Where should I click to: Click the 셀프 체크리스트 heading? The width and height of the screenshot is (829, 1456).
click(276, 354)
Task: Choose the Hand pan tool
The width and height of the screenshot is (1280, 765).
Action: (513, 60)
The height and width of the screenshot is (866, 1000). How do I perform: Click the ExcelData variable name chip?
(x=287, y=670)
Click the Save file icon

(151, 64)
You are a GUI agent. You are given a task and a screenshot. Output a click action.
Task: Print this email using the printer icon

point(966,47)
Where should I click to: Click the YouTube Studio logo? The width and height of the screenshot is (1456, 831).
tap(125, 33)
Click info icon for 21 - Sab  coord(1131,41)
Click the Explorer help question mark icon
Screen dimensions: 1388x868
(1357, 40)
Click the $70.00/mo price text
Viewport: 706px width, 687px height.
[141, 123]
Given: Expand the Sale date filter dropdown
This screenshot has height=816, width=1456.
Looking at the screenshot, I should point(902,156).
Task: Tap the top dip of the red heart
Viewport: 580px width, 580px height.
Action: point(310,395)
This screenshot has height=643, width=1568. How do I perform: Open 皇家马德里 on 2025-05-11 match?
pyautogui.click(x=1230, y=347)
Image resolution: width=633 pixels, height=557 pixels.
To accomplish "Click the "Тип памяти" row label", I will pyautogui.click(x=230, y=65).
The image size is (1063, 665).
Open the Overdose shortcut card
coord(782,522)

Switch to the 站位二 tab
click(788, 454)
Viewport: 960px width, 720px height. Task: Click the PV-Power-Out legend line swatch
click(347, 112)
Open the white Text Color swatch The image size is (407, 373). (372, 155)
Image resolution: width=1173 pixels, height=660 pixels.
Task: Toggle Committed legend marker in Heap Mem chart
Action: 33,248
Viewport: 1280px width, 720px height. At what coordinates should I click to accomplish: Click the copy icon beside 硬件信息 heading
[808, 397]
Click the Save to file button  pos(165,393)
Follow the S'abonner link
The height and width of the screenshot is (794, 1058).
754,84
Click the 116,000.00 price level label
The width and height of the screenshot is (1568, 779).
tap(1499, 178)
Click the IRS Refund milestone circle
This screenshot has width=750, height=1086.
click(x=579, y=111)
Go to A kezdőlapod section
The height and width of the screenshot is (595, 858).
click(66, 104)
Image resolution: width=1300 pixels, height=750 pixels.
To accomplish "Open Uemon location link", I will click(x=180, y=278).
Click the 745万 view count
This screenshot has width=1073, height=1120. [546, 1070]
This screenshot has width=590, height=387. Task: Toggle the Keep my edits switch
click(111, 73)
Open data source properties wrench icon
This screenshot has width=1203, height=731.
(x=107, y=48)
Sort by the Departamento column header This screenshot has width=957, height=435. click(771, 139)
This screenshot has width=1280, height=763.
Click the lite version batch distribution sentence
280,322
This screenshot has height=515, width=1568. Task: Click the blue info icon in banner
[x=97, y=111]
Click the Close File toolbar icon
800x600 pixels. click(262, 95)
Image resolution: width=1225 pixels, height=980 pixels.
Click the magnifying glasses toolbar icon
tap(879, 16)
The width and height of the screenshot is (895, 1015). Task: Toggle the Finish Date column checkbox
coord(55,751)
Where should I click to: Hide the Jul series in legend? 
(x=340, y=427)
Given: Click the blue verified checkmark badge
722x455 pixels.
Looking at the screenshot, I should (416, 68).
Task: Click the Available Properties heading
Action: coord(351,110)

======

## [PROBLEM TO SOLVE]
Using the material above, output each line exactly as it appears.

## [EXERCISE RESULT]
Where should I click to: Click the 셀프 체크리스트 heading? The width and height of the screenshot is (829, 1456).
click(276, 354)
Task: Choose the Hand pan tool
The width and height of the screenshot is (1280, 765).
Action: (513, 60)
The height and width of the screenshot is (866, 1000). How do I perform: Click the ExcelData variable name chip?
(x=287, y=670)
Click the Save file icon

(151, 64)
You are a GUI agent. You are given a task and a screenshot. Output a click action.
Task: Print this email using the printer icon

point(966,47)
Where should I click to: Click the YouTube Studio logo? The width and height of the screenshot is (1456, 831).
tap(125, 33)
Click info icon for 21 - Sab  coord(1131,41)
Click the Explorer help question mark icon
Screen dimensions: 1388x868
(1357, 40)
Click the $70.00/mo price text
Viewport: 706px width, 687px height.
[141, 123]
Given: Expand the Sale date filter dropdown
This screenshot has height=816, width=1456.
Looking at the screenshot, I should point(902,156).
Task: Tap the top dip of the red heart
Viewport: 580px width, 580px height.
Action: point(310,395)
This screenshot has height=643, width=1568. How do I perform: Open 皇家马德里 on 2025-05-11 match?
pyautogui.click(x=1230, y=347)
Image resolution: width=633 pixels, height=557 pixels.
To accomplish "Click the "Тип памяти" row label", I will pyautogui.click(x=230, y=65).
The image size is (1063, 665).
Open the Overdose shortcut card
coord(782,522)

Switch to the 站位二 tab
click(788, 454)
Viewport: 960px width, 720px height. Task: Click the PV-Power-Out legend line swatch
click(347, 112)
Open the white Text Color swatch The image size is (407, 373). (372, 155)
Image resolution: width=1173 pixels, height=660 pixels.
Task: Toggle Committed legend marker in Heap Mem chart
Action: 33,248
Viewport: 1280px width, 720px height. At what coordinates should I click to accomplish: Click the copy icon beside 硬件信息 heading
[808, 397]
Click the Save to file button  pos(165,393)
Follow the S'abonner link
The height and width of the screenshot is (794, 1058).
754,84
Click the 116,000.00 price level label
The width and height of the screenshot is (1568, 779).
tap(1499, 178)
Click the IRS Refund milestone circle
This screenshot has width=750, height=1086.
click(x=579, y=111)
Go to A kezdőlapod section
The height and width of the screenshot is (595, 858).
click(66, 104)
Image resolution: width=1300 pixels, height=750 pixels.
To accomplish "Open Uemon location link", I will click(x=180, y=278).
Click the 745万 view count
This screenshot has width=1073, height=1120. [546, 1070]
This screenshot has width=590, height=387. Task: Toggle the Keep my edits switch
click(111, 73)
Open data source properties wrench icon
This screenshot has width=1203, height=731.
(x=107, y=48)
Sort by the Departamento column header This screenshot has width=957, height=435. click(771, 139)
This screenshot has width=1280, height=763.
Click the lite version batch distribution sentence
280,322
This screenshot has height=515, width=1568. Task: Click the blue info icon in banner
[x=97, y=111]
Click the Close File toolbar icon
800x600 pixels. click(262, 95)
Image resolution: width=1225 pixels, height=980 pixels.
Click the magnifying glasses toolbar icon
tap(879, 16)
The width and height of the screenshot is (895, 1015). Task: Toggle the Finish Date column checkbox
coord(55,751)
Where should I click to: Hide the Jul series in legend? 
(x=340, y=427)
Given: Click the blue verified checkmark badge
722x455 pixels.
Looking at the screenshot, I should (416, 68).
Task: Click the Available Properties heading
Action: coord(351,110)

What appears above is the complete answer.